Segment Start: Data to use

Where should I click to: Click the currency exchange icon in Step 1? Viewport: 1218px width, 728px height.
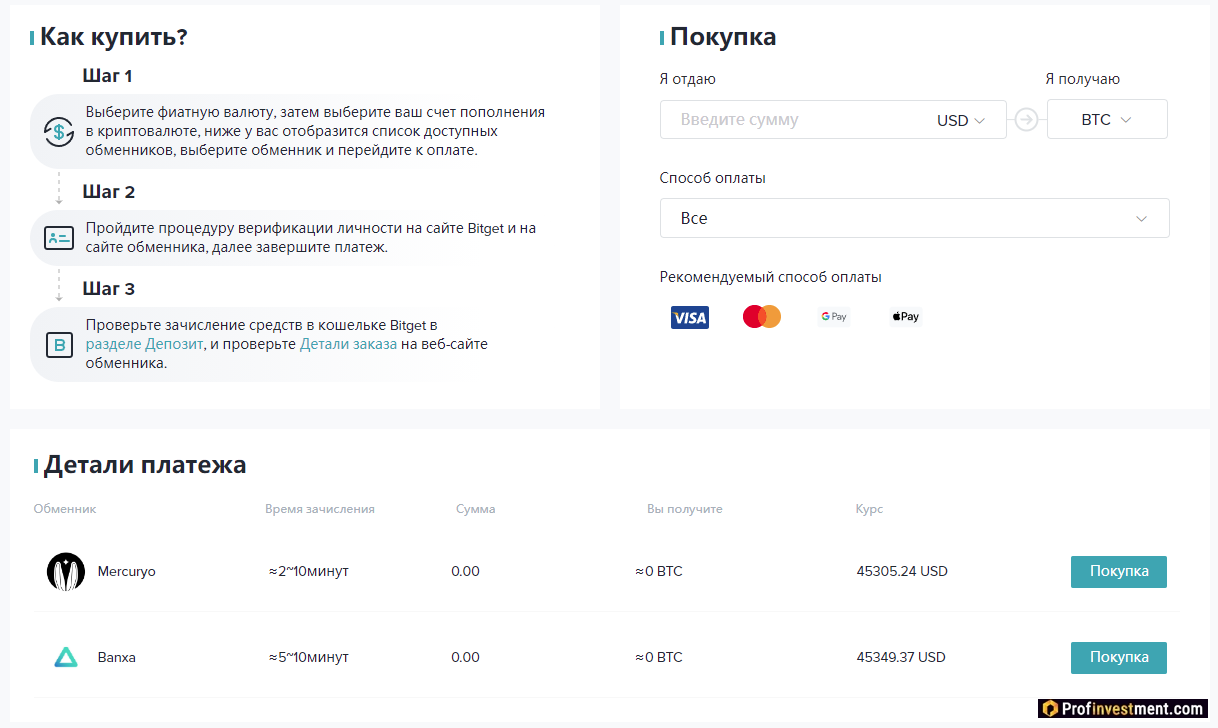pos(59,131)
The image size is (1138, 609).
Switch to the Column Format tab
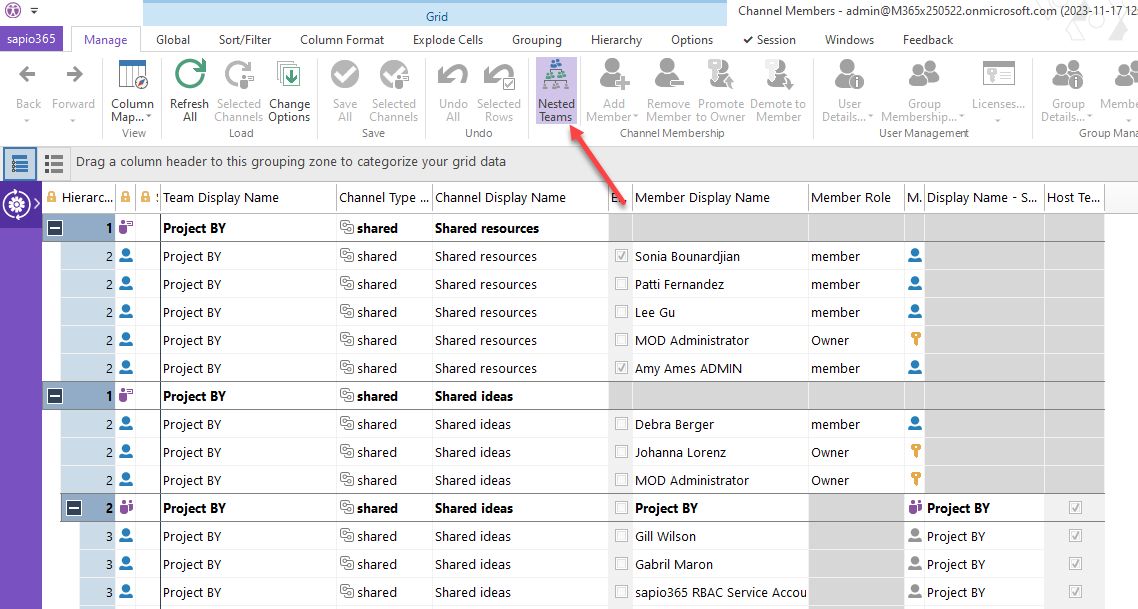(342, 40)
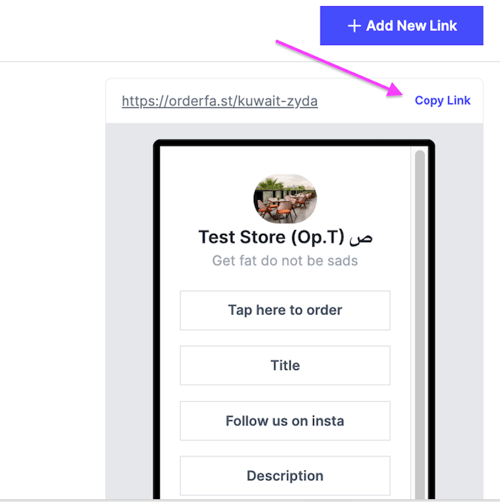Image resolution: width=500 pixels, height=502 pixels.
Task: Choose the Title link button in preview
Action: click(285, 365)
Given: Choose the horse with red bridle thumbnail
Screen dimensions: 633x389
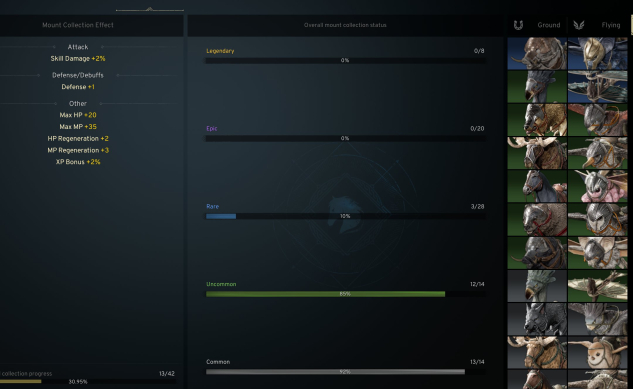Looking at the screenshot, I should tap(537, 220).
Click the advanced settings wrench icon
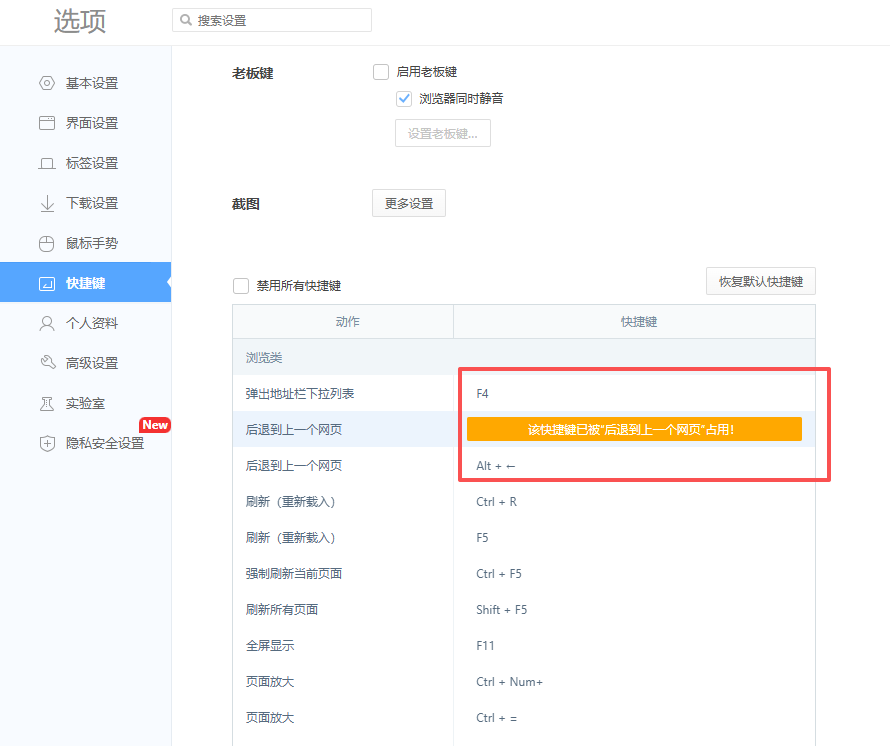The width and height of the screenshot is (890, 746). (47, 363)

Segment End: Data to use

**Activity**
Could you set down, exactly as written, every line from the one with "The image size is (1138, 609)." to the end of the data, both ends included? Leave out the pictures.

**Your response**
The image size is (1138, 609).
Switch to the Column Format tab
(342, 40)
Image resolution: width=500 pixels, height=502 pixels.
Task: Choose the Title link button in preview
Action: click(285, 365)
Given: Choose the horse with red bridle thumbnail
Screen dimensions: 633x389
Looking at the screenshot, I should tap(537, 220).
Click the advanced settings wrench icon
The width and height of the screenshot is (890, 746). (47, 363)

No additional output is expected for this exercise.